If California were to adopt a model along the lines of the one currently used by the Department of Veterans' Affairs (the nation's largest pilot program in health information), a single computerized record could allow your doctor instant access to your complete medical history, including tests, prescriptions, allergies, x-rays and immunizations. In addition, it could scan for possible health risks from prescription interactions, remind you of necessary future appointments and keep all of your billing records up to date. Oh yeah, and it just might save your life.
Not only can electronic health records bring together a lifetime's worth of medical data, they can also be utilized to track healthcare performance over time. Such databases have the potential to produce unrivaled advances in discovering which treatments are most effective against which ailments and which doctors are providing the most consistent results for their patients. Making these metrics available online would go a long way towards the kind of transparency and quality control that consumers have (justifiably) come to expect in the internet age.
Another online database has the potential to drastically reduce costs and move the pursuit of health onto the same buyer-friendly footing as your local grocer. Prescription drugs, which increase in price at an average of 8-9% a year, take a disproportionate chunk of your paycheck partially because most patients don't have the time to comparison shop between their local drugstores. As with the hapless shopper in the grocery store parable, the result tends to be higher prices without any difference in quality.
While Governor of Florida, Jeb Bush recognized this failure and pushed the state to create myfloridarx.com, a website that allows Floridians to comparison shop retail prices for the state's fifty most popular prescription drugs based on a simple search by ZIP code. Retailers who had been charging more than twice as much as their competitors for arthritis pills or fifteen times as much for inhaler cartridges quickly learned that a fair price would become part of the cost of doing business. California could do well to learn from Florida's example.
Before we let the people responsible for the tax code take over matters of life and death, these sorts of common sense solutions should be enacted.
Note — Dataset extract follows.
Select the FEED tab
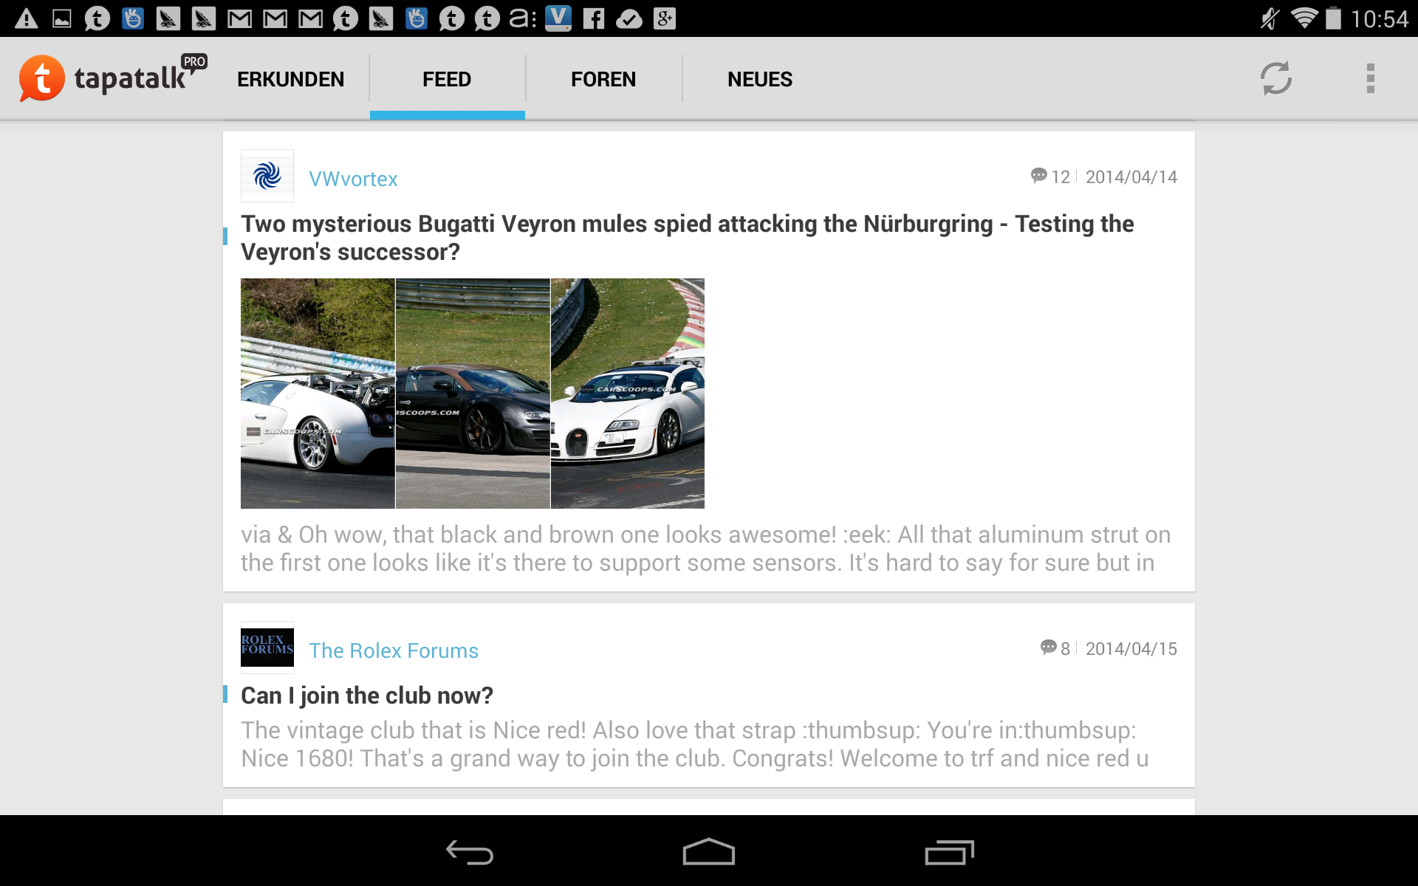This screenshot has height=886, width=1418. point(447,79)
A wealthier, healthier California awaits.
Troy Senik has served on the writing staffs of California Governor Arnold Schwarzenegger and former Speaker of the House Newt Gingrich. In addition, he is a Research Fellow at the Tennessee Center for Policy Research and the founder of Coastal Conservatism, a group dedicated to formulating original public policy solutions for the state of California. He holds a master's degree in public policy from Pepperdine University and a bachelor's degree from Belmont University. Mr. Senik lives in Calabasas, California.